Exercise description:
Look through the data below for the line with "Task: Select the radio" and the line with "Task: Expand the", then output those two and all lines in between, exactly as written.

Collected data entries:
· · · · ·

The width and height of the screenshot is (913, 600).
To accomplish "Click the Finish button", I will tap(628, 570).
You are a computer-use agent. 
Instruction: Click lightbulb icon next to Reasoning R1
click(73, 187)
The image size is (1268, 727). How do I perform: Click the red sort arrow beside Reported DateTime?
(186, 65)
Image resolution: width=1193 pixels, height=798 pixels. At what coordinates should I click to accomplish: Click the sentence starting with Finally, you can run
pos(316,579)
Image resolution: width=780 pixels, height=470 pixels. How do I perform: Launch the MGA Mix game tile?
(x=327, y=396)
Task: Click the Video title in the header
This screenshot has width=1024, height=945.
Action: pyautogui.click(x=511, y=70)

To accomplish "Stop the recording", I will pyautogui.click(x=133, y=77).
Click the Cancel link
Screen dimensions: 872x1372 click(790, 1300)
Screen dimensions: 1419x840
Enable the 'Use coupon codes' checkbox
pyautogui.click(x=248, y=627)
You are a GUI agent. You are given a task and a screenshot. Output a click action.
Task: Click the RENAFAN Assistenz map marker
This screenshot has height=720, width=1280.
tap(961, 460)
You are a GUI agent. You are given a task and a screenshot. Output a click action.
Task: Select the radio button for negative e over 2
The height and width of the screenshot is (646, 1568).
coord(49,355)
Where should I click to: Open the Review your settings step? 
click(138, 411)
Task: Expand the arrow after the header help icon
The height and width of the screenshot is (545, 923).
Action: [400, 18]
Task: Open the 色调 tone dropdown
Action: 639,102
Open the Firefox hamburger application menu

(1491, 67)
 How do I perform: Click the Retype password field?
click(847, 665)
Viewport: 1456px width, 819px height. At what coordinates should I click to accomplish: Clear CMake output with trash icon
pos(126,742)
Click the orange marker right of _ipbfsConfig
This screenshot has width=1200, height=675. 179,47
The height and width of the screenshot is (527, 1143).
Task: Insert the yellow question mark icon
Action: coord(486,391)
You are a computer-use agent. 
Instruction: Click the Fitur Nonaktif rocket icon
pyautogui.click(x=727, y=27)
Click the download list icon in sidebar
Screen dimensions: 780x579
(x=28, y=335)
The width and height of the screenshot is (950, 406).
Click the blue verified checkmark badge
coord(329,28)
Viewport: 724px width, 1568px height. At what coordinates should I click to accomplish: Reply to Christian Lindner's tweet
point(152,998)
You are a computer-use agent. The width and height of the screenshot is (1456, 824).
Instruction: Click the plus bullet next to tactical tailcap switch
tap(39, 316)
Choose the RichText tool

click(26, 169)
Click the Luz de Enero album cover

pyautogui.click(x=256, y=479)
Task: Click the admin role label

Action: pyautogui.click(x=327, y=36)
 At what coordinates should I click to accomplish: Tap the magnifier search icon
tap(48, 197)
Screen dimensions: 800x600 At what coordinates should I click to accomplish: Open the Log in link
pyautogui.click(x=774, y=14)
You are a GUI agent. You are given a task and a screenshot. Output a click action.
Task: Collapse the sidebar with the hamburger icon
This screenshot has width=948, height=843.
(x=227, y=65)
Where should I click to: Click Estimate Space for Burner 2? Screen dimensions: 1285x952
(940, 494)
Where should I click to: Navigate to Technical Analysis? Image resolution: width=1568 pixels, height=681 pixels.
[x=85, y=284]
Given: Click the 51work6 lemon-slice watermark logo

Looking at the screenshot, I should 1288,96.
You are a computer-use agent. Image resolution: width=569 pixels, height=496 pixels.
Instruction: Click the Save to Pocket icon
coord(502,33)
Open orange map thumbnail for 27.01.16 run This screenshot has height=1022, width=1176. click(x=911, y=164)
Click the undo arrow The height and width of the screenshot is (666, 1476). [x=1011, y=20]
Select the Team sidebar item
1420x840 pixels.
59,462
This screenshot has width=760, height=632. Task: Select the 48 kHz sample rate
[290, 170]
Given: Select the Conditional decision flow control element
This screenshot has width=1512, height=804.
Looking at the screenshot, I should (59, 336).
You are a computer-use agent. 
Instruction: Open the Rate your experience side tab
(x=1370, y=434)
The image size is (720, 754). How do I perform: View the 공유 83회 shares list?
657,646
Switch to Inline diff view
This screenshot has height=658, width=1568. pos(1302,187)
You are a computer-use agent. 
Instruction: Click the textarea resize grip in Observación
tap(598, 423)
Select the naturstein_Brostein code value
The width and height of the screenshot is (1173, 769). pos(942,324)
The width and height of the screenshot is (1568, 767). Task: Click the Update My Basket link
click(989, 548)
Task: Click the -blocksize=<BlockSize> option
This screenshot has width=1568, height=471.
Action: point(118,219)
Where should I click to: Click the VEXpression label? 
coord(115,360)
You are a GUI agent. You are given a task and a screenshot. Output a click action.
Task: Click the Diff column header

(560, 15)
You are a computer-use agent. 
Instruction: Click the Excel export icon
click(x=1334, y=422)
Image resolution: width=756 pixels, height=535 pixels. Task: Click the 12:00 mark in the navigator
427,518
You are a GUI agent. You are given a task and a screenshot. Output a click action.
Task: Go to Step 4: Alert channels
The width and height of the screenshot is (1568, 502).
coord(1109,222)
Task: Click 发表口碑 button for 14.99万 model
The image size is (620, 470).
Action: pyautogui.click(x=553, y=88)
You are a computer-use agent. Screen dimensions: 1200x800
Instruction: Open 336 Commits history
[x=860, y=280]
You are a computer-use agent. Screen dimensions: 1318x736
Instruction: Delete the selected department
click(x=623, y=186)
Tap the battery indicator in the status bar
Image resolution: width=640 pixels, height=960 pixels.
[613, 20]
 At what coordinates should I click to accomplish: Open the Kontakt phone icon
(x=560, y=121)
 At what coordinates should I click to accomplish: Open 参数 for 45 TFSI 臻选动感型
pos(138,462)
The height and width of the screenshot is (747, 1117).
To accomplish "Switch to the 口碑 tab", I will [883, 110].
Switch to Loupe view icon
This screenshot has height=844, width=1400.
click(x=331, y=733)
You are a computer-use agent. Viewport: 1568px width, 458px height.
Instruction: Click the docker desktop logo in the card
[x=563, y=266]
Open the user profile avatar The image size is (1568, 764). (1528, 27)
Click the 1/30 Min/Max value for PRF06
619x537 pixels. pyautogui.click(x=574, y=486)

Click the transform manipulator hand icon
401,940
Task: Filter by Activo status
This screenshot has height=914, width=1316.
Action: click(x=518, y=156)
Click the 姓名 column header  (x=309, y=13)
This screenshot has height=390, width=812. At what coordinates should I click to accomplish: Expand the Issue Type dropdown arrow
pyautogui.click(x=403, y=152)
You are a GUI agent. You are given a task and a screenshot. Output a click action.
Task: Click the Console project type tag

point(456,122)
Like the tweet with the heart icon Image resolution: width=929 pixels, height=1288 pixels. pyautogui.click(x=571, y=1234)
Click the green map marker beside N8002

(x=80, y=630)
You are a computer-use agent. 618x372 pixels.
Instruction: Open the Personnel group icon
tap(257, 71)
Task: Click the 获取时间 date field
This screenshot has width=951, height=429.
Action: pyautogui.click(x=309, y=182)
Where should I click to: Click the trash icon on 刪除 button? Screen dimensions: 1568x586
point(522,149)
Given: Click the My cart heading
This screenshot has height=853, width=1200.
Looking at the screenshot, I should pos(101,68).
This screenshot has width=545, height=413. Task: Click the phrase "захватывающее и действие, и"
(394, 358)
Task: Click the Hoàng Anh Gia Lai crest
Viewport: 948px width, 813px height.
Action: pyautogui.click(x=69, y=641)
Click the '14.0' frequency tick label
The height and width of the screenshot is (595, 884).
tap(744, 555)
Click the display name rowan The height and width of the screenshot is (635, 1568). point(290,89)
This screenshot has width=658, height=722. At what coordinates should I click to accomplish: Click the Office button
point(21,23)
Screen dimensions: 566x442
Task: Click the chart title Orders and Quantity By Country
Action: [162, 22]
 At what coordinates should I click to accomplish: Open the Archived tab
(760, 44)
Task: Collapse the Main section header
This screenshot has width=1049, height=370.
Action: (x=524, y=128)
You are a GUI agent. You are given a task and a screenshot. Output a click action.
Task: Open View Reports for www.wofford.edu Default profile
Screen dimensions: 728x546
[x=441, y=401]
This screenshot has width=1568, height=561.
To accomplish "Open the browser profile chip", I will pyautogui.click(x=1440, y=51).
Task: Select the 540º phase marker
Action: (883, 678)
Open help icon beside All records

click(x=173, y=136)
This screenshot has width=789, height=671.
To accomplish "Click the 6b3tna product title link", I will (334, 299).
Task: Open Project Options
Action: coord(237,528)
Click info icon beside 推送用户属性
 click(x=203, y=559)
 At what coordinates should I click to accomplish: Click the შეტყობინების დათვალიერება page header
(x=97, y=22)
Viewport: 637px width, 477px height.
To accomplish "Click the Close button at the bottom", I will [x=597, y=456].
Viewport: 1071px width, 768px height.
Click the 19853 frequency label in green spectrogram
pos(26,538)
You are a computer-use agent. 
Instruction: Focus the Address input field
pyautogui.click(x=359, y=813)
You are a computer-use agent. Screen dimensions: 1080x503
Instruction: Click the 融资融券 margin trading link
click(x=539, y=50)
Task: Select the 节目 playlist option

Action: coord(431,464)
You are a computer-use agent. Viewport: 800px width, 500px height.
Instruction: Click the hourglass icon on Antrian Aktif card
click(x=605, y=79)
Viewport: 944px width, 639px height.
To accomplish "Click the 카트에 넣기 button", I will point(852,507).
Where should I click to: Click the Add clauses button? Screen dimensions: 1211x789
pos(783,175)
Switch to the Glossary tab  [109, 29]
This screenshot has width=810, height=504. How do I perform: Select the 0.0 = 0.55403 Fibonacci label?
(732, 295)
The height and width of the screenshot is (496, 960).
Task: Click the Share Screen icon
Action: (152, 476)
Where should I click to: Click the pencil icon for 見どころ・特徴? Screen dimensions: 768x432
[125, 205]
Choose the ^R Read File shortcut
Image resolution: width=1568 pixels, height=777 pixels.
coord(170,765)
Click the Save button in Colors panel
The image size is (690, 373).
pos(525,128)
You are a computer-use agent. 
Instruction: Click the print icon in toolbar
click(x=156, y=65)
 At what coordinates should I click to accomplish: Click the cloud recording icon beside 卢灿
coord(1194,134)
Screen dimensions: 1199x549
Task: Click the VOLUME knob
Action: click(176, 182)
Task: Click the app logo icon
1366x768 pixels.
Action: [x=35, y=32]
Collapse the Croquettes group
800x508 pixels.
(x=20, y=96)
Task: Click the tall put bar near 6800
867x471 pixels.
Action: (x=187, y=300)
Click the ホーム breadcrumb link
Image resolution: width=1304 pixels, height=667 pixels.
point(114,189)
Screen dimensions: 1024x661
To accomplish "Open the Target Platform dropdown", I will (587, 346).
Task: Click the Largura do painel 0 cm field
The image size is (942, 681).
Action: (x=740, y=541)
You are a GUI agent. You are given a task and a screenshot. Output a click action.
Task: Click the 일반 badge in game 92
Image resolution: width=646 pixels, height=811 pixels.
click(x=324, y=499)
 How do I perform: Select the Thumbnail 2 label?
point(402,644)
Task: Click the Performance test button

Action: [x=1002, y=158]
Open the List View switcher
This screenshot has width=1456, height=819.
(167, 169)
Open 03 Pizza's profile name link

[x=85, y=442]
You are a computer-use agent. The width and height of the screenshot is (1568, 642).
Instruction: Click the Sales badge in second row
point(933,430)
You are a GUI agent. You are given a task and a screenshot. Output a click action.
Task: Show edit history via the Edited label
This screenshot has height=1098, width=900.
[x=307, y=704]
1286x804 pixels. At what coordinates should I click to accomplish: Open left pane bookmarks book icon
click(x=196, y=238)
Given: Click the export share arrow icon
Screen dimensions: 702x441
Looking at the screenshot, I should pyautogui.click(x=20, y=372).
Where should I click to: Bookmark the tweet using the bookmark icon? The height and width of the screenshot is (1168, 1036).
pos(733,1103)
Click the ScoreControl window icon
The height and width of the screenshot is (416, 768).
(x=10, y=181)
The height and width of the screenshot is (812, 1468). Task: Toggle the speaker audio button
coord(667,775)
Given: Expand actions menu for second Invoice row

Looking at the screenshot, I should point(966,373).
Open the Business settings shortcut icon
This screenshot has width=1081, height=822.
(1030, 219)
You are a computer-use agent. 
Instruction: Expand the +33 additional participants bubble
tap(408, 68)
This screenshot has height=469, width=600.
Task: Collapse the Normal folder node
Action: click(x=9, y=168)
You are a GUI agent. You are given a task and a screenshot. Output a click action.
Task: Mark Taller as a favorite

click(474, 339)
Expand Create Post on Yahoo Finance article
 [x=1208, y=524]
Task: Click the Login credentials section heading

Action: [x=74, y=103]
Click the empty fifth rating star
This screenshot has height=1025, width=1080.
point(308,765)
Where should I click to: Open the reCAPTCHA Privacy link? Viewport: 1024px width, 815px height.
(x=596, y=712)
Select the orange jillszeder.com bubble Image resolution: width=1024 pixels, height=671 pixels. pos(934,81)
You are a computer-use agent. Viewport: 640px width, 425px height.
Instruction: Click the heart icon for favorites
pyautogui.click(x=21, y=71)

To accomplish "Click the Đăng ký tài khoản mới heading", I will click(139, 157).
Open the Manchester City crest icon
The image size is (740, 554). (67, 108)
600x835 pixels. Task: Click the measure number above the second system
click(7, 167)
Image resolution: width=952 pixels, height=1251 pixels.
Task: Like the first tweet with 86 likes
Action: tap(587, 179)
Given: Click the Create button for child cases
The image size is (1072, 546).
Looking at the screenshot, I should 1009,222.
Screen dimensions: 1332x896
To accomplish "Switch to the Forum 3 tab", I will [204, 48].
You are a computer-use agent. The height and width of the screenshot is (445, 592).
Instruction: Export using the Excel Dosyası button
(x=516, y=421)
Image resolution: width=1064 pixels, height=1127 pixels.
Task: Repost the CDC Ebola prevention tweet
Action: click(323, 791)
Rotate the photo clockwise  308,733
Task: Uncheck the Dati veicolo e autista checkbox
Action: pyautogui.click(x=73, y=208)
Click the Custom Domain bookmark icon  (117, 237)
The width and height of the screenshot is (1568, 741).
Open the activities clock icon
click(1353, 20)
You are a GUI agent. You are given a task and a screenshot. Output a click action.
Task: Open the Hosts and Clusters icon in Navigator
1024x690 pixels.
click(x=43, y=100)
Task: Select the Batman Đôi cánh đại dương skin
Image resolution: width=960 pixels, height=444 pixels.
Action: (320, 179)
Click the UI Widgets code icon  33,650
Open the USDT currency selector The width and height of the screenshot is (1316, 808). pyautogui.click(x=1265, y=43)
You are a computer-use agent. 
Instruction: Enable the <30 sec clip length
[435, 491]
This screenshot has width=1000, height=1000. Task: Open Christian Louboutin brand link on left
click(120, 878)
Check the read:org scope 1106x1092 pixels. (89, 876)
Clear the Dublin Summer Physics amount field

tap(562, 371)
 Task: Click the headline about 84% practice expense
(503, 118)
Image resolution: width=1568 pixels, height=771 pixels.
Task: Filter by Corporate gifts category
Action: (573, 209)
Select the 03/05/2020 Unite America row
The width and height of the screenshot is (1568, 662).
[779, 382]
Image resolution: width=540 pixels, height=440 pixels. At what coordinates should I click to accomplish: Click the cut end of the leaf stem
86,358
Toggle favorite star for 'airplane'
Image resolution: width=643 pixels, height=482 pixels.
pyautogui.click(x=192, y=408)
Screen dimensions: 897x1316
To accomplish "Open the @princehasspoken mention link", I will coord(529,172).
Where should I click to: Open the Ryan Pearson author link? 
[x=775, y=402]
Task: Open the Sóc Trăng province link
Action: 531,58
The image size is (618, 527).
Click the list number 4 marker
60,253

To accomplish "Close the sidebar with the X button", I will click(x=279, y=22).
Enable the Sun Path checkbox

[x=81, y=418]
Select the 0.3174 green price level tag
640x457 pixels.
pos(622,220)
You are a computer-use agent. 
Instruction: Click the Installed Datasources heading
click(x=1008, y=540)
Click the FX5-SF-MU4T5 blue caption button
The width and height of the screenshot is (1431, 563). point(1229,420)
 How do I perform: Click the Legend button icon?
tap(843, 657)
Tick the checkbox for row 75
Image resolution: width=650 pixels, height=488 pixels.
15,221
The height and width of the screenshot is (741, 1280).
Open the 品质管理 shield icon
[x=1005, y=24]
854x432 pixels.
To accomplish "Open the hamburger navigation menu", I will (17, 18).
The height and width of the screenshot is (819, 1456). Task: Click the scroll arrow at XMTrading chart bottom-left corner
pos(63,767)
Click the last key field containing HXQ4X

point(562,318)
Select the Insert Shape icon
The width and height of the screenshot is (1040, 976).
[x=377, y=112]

· · · · ·

Expected answer:
Task: Select the radio button for negative e over 2
The height and width of the screenshot is (646, 1568).
coord(49,355)
Where should I click to: Open the Review your settings step? 
click(138, 411)
Task: Expand the arrow after the header help icon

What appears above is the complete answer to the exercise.